More

exAspArk · 2025-04-02T13:39:13 1743601153

There are a few different approaches. The main categories, from simplest to most complex:

1) Read replicas with copied data. The most straightforward, allowing using the same SQL syntax and tooling. Examples: Postgres read replica and BemiDB (disclaimer: I'm a contributor)

2) Operational databases with integrations. Designed for sub-second real-time, bring their own extended SQL syntax for things like window functions. Examples: Materialize and RisingWave

3) Analytical databases with syncing. Allow writing and reading directly, optimized for analytical workloads. Examples: ClickHouse and DuckDB

4) Data warehouses with ETL. Great for large volumes of data, traditionally used with ETL batch processing. Examples: Snowflake and Redshift

exAspArk · 2025-01-30T19:46:01 1738266361

Hey HN! We’re Evgeny and Arjun. We’ve built a managed version of BemiDB that syncs with your existing PostgreSQL database and gives you fast analytical queries without heavy ETL pipelines.

BemiDB Cloud automatically replicates your data into an Apache Iceberg table stored in your own S3-compatible bucket. The data is compressed columnar Parquet under the hood. We embed DuckDB for query execution, and we speak the Postgres wire protocol so you can use all your existing ORMs, BI tools, or notebooks.

We’ve seen teams push Postgres read replicas too far for analytics or wrangle big ETL flows. We’re aiming for something simpler. Instead of standing up a data warehouse with complex pipelines, you can point BemiDB at your Postgres instance, click to sync, and start querying. All data remains in an open format so you aren’t locked in.

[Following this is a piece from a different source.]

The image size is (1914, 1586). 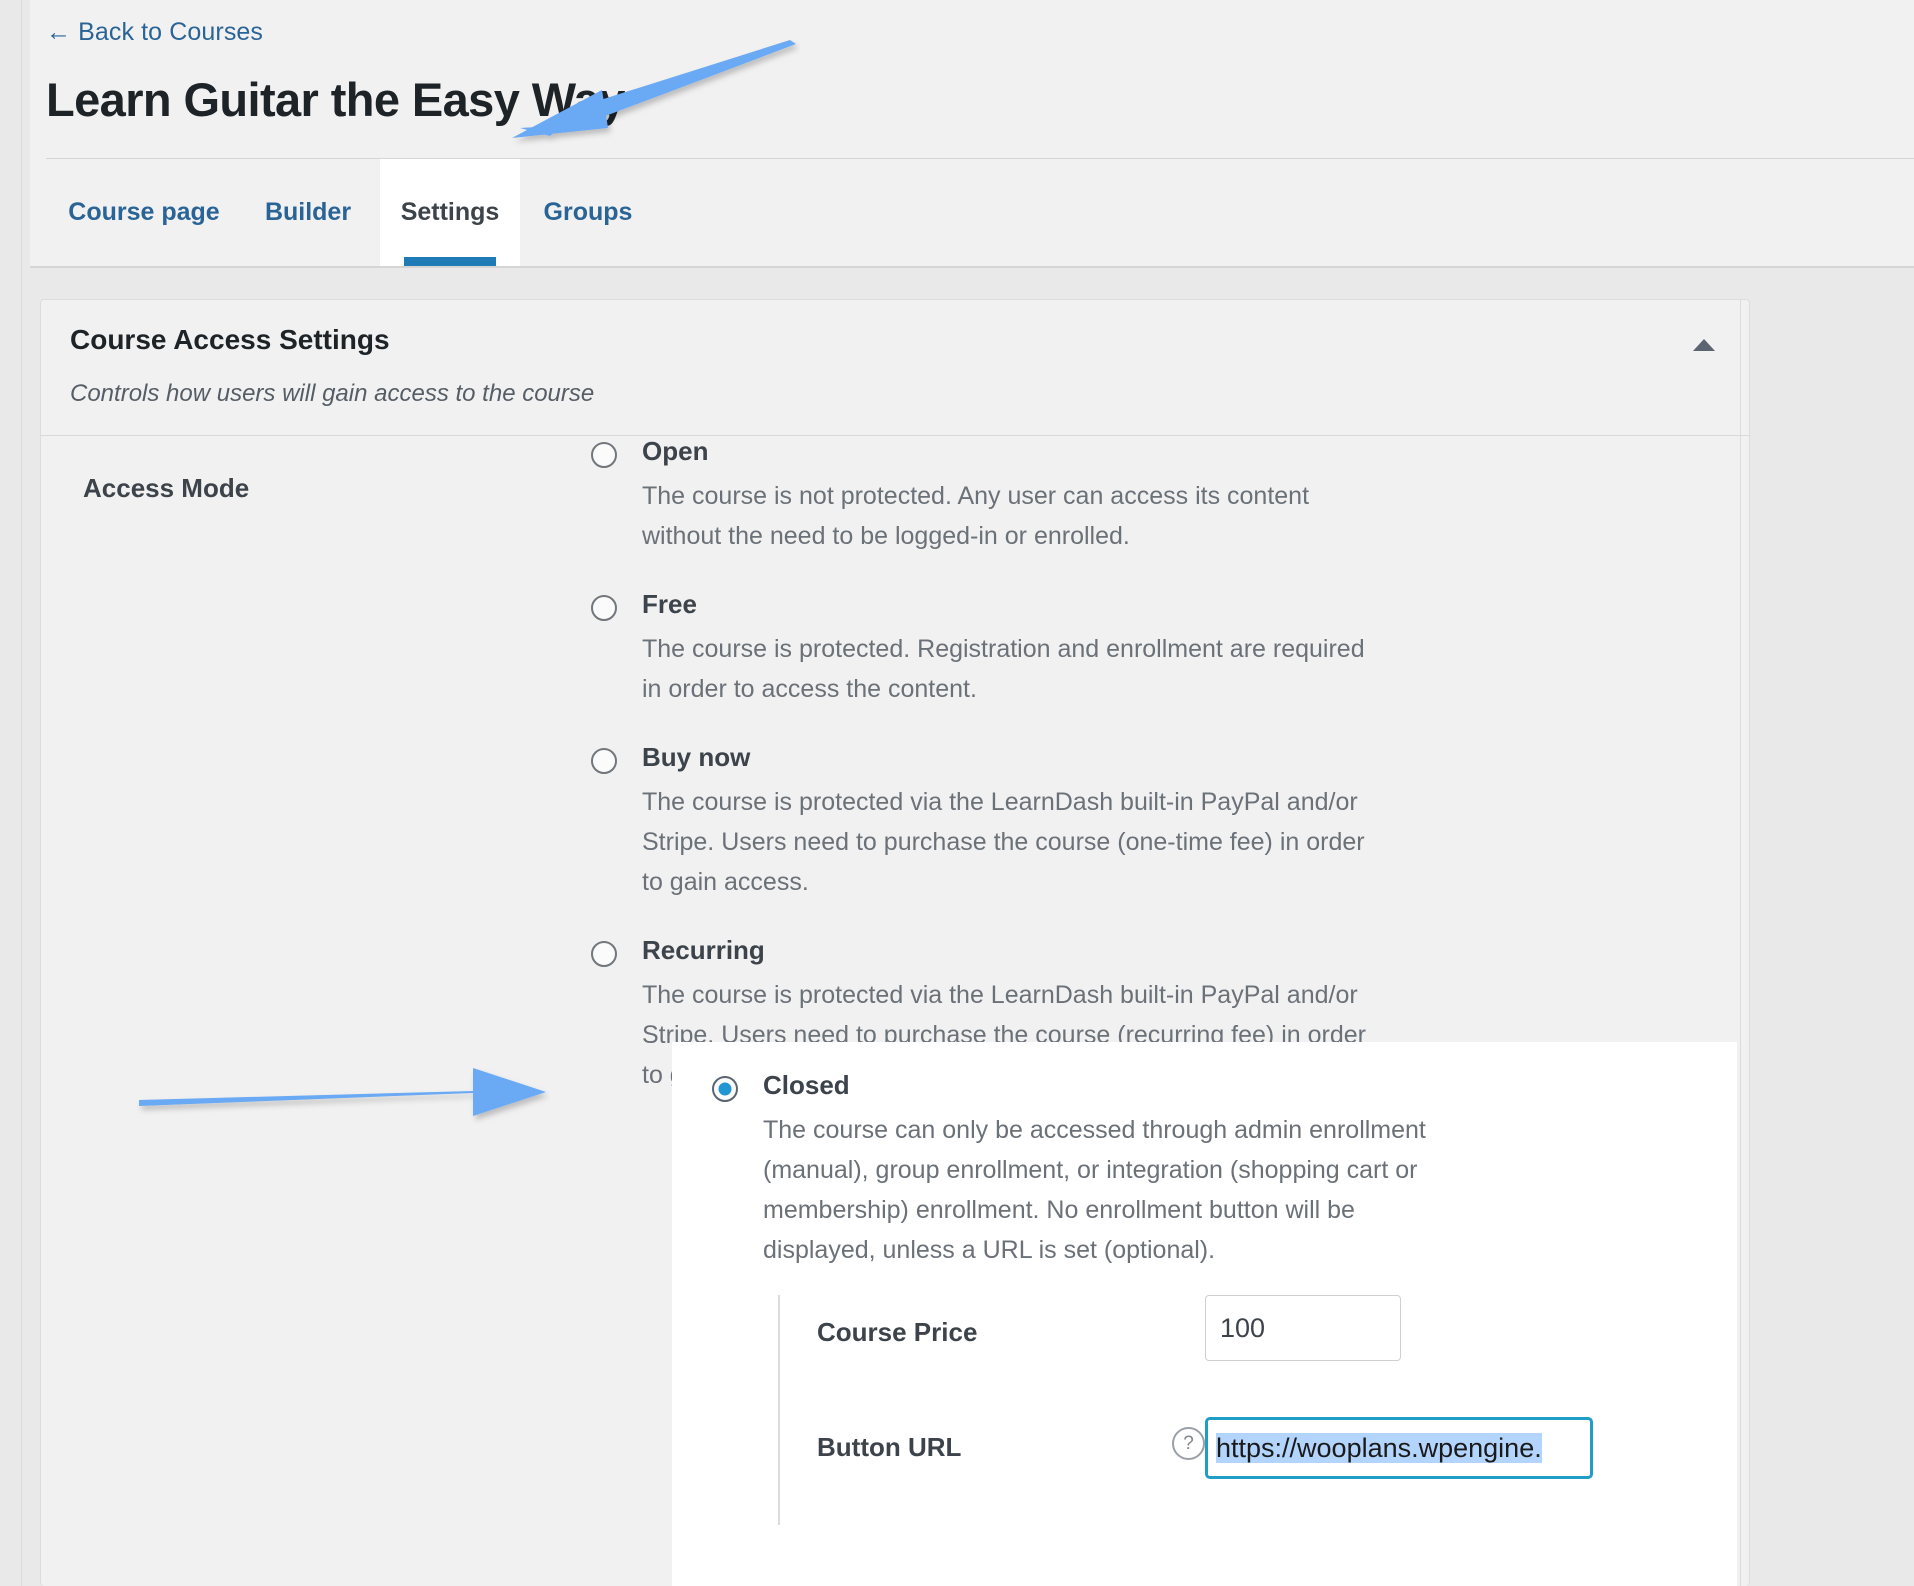 I want to click on tab-groups: Groups, so click(x=588, y=212).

We’d love your feedback! Check us out at https://bemidb.com and our open source repo at https://github.com/BemiHQ/BemiDB. What do you think?

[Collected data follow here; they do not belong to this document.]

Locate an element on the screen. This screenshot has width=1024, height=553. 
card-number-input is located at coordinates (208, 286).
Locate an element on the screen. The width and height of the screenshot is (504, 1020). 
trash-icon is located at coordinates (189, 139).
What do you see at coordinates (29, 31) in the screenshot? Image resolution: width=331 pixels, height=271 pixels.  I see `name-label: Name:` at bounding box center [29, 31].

exAspArk · 2024-11-08T15:01:46 1731078106

This is a great DIY setup. We're hoping to compress this stack and simplify it down to a single binary

exAspArk · 2024-11-08T14:39:42 1731076782

Our initial approach was to implement periodic full table re-syncing. We're starting to work on CDC with logical replication for incremental syncing. Here is our roadmap https://github.com/BemiHQ/BemiDB#future-roadmap

exAspArk · 2024-11-08T14:37:19 1731076639

Sorry, we haven't benchmarked it against ClickHouse yet. Our initial point of reference was just Postgres

exAspArk · 2024-11-08T03:38:18 1731037098

Our initial approach is to do full table re-syncs periodically. Our next step is to enable incremental data syncing by supporting insert/update/delete according to the Iceberg spec. In short, it'd produce "diff" Parquet files and "stitch" them using metadata (enabling time travel queries, schema evolution, etc.)

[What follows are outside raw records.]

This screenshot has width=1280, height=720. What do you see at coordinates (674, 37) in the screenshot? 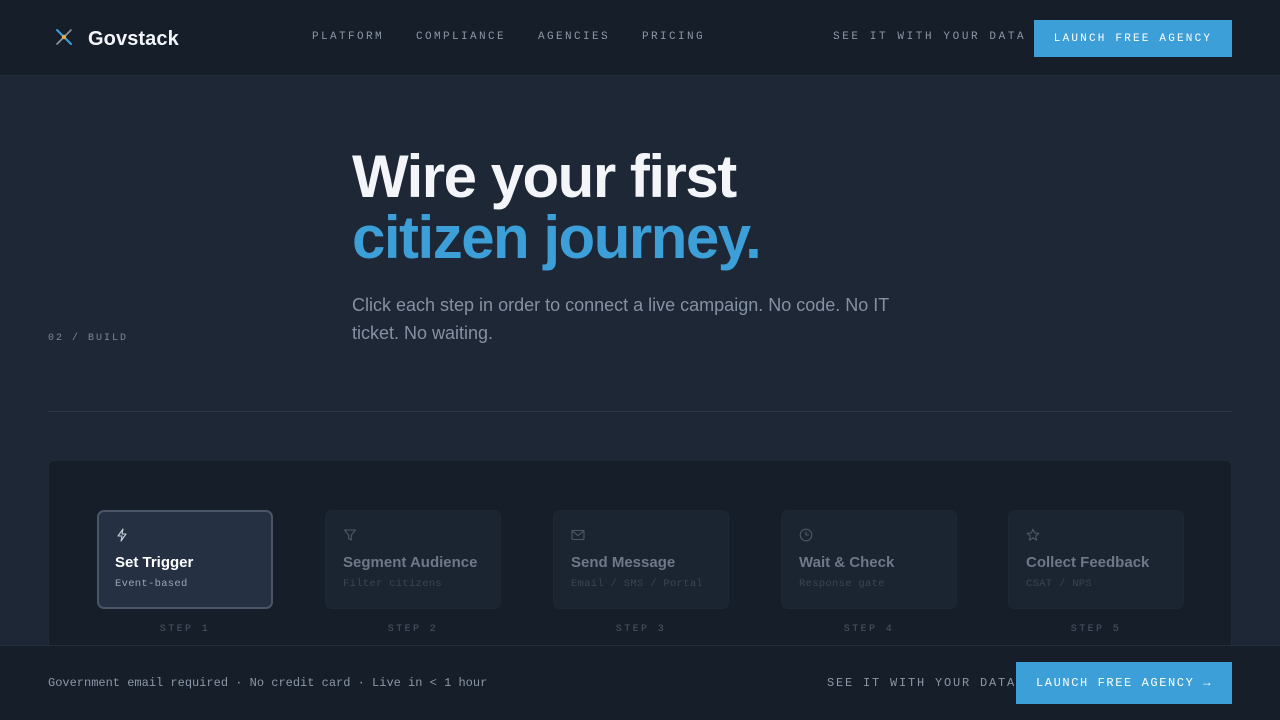
I see `nav-item-pricing: PRICING` at bounding box center [674, 37].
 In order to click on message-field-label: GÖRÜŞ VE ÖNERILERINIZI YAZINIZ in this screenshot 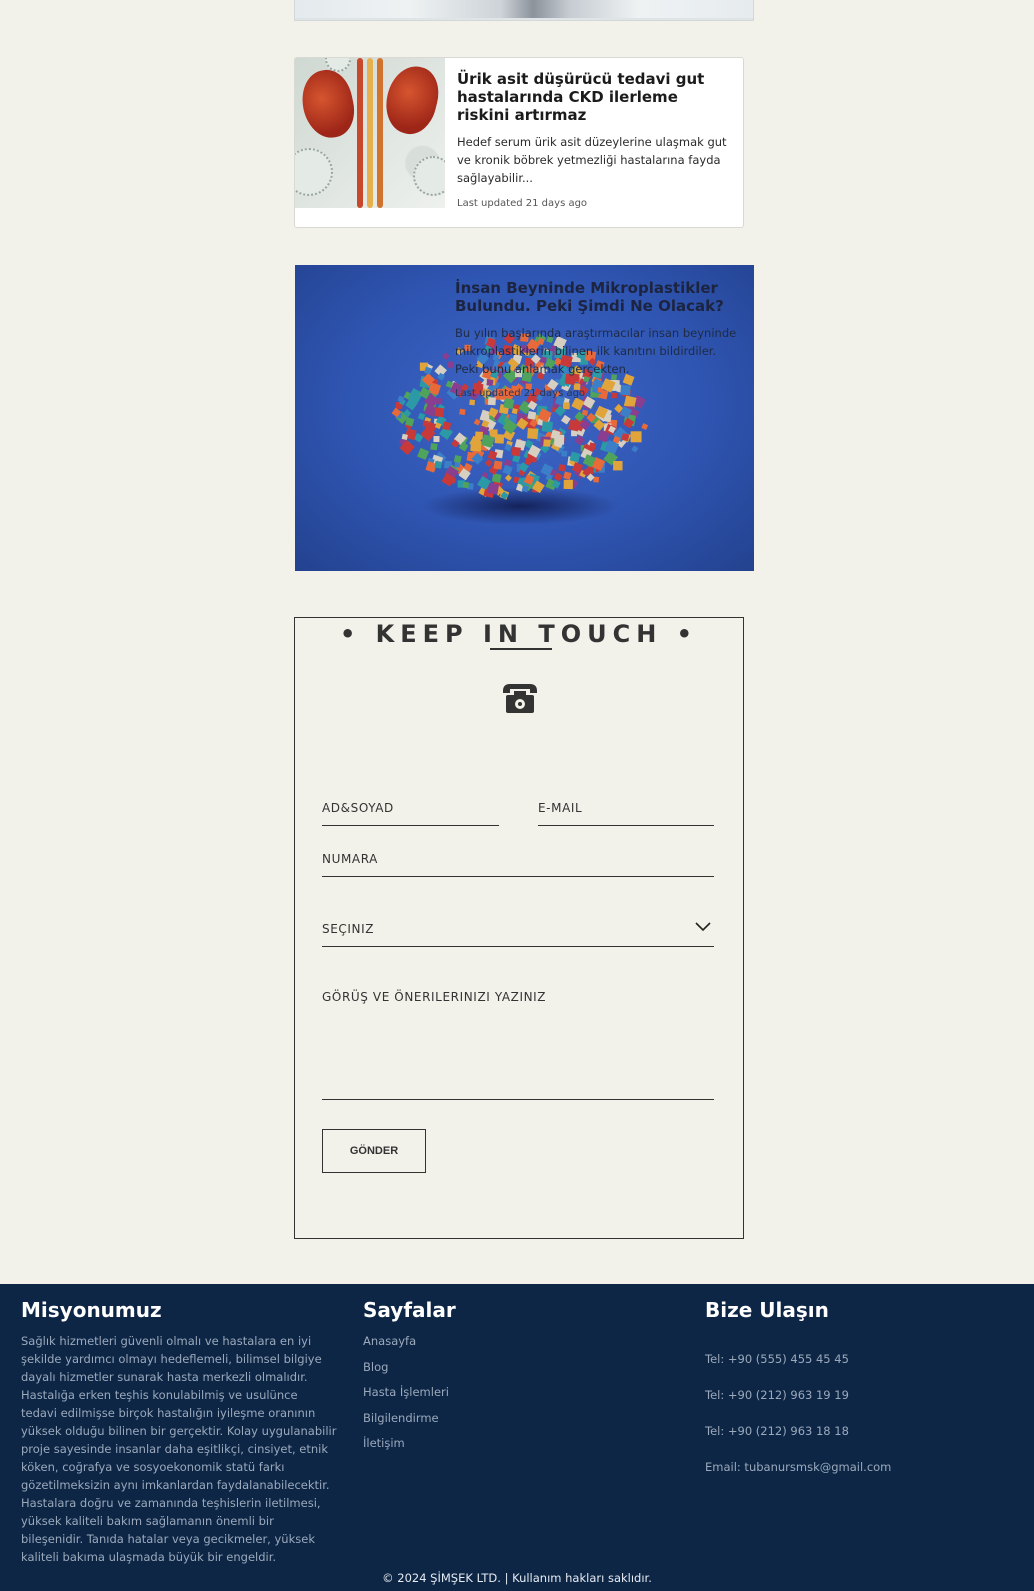, I will do `click(434, 997)`.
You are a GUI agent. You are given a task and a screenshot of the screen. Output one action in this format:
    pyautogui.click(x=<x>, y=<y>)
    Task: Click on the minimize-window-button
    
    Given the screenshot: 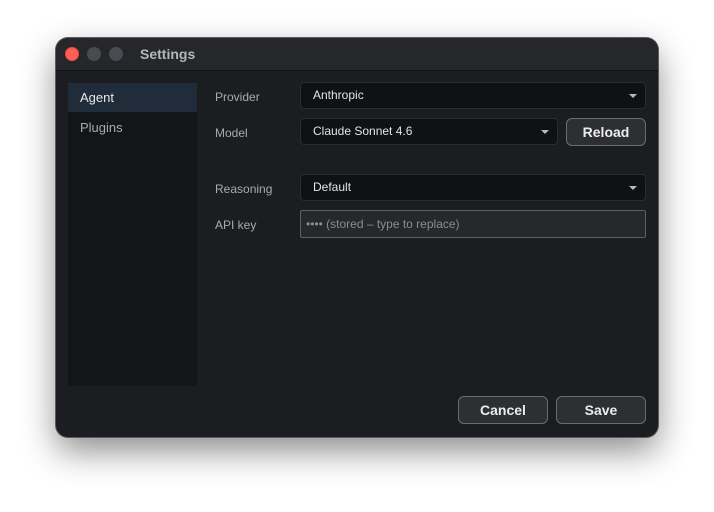 What is the action you would take?
    pyautogui.click(x=94, y=54)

exAspArk · 2024-11-08T03:32:42 1731036762

That's why our current approach is to build missing or not fully functional features ourselves to move fast. For example, DuckDB performs reads from Iceberg tables not according to the spec, can't perform writes, etc.

exAspArk · 2024-11-08T03:26:18 1731036378

Great ideas! We'll keep this suggestion related to read/write separation in mind. We started with a simple unified solution, but we'll keep iterating, listening and addressing any feedback :)

dantodor · 2024-11-09T02:38:12 1731119892

FWIW, I'm using ro-api atm for that.

exAspArk · 2024-11-08T03:17:23 1731035843

My few cents:

- Compute and storage separation simplifies managing a system making compute "ephemeral"

- Compute resources can be scaled separately without worrying about scaling storage

- Object storage provides much higher durability (99.999999999% on S3) compared to disks

- Open table formats on S3 become a universal interface in the data space allowing to bring many other data tools if necessary

- Costs at scale can actually be lower since there is no data transfer cost within the same region. For example, you can check out WarpStream (Kafka on object storage) case studies that claim saving 5-10x

exAspArk · 2024-11-08T02:56:17 1731034577

I'd say that querying data from S3 is not ideal when low-latency queries are required. Generally, there could be a few roundtrip requests to fetch metadata (JSON, Avro) and data (Parquet) files, which may lead to around 1s or so latency. However, we have caching on our roadmap (it could be just a simple TTL for the fetched data or some more sophisticated caching depending on the synced & queried data)

anentropic · 2024-11-08T12:55:27 1731070527

How tied is it to S3?

Could I easily point it to Iceberg tables on another storage target?

exAspArk · 2024-11-08T14:54:35 1731077675

Yes!

BemiDB natively supports two storage layers, a local disk and S3 (we assumed that most people would choose this in production environments to simplify management).

When I query Iceberg tables stored on SSD, it works superfast.

anentropic · 2024-11-09T09:27:36 1731144456

awesome, thanks